I have experience building RBAC-based authorization mechanisms, and understand the theory behind ACLs (DAC?) though I’ve never had the need to implement them.
A situation was just presented to me that I realize I have never thought about dealing with before, but absolutely should have. I believe OWASP refers to this problem as Broken Access Control, but the scenario is this:
User X should not be allowed to read/write certain data belonging to User Y.
So for instance, User X is a valid, authenticated user/principal in my system; and so is User Y.
Each user in the system has a “public profile” which consists of, say, 20+ tidbits of information about them that is safe to be shared with all other authenticated users. Things like: username, last login time, length of time they’ve been a user, their favorite food, etc.

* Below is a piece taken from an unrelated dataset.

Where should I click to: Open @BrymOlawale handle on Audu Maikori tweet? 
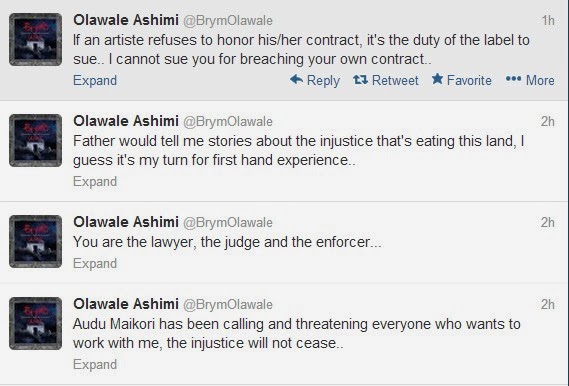pos(228,304)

However, certain information, such as their email, payment info, password, and perhaps other sensitive information should only be visible to the user for whom the information belongs to, and only on the appropriate screens, when they are logged in. Furthermore, no one other than them should ever be able to write new values for those pieces of data. So User X should never be able to update User Y’s email or password, etc.
Let’s say I have RESTful endpoints that allow users to fetch + update their data. So you might have:
GET /users/{userId}/profile: returns a JSON object with all their shareable “public” dataPUT /users/{userId}/email: updates a user’s email address with a new value
In the latter case, we need to restrict access to the endpoint in such a way that the requester can only be permitted to take the action if its for their own userId.
I’m wondering what the typical solution is for such a scenario?
Assume a JWT-based authentication mechanism where the user logs in, the backend generates a JWT for them, and they can then make calls to authenticated URLs using those JWTs. The JWTs can contain whatever claims they need in order to make the solution work!
1
Let’s ignore JWT tokens for the moment and think of a classical session based authentication mechanism using cookies:
- a user accesses a login page;
- they use their username and password to login;
- server checks the database and finds the username+password match;
- the user data is stored in the session and the user receives a SESSION_ID cookie;
- any further requests made by the user will contain the SESSION_ID;
- the server identifies the session based on the SESSION_ID;
- the session at the server contains the user data;
- you use the user data in the session to authorize the user for access to any of the data within the application;
Let’s consider an example:
- I login as Bogdan with my password. I’m just a normal user with no specific roles.
- I get back a SESSION_ID;
- based on this SESSION_ID, all further requests I make are identified by the server and the application as coming from me, Bogdan.
- now, I access the
/adminURL. As I said, I do not have any specific roles. Certainly not the admin role. - the application code checks to see if Bogdan is an admin. Nope!
- the application generates a HTTP 403 Forbidden response and sends it back;
- Bogdan does not get access to the
/adminURL. - the end.
When you introduce JWT tokens, this mechanism doesn’t change, only implementation details differ. Instead of having a SESSION_ID cookie to identify the user at the server and in the application, you now have a token that contains all the data needed to verify the validity of the token and identify the user within it. Your application still needs to check if the user in the token has access to certain resources or not.
Using your example of PUT /users/{userId}/email, once you identify the client at the server, the application needs to check if the identified user matches the {userId} in the URL. No? Then 403 Forbidden. In fact, you don’t even need to check the URL. You don’t authorize access to the URL, you authorize access to the data the user wants to change. If the URL is /users/123/email or /users/me or /blabla, it doesn’t really matter. That’s just an entry point for changing an email address. And obviously, the application should prevent some user from changing someone else’s email (unless they are an admin, or support user, or whatever role your application allows for changing other emails).
So once you get your JWT token at the server, you validate it (not expired, signature valid, etc), get the details of the user from the token, and use those to compare against roles in your application. Not sure what technology you use but there are libraries, toolkits, or frameworks that can help with that, or you can even do it manually (although a bit of a pain). I found what looks like a decent JS example here, if you want to find out more.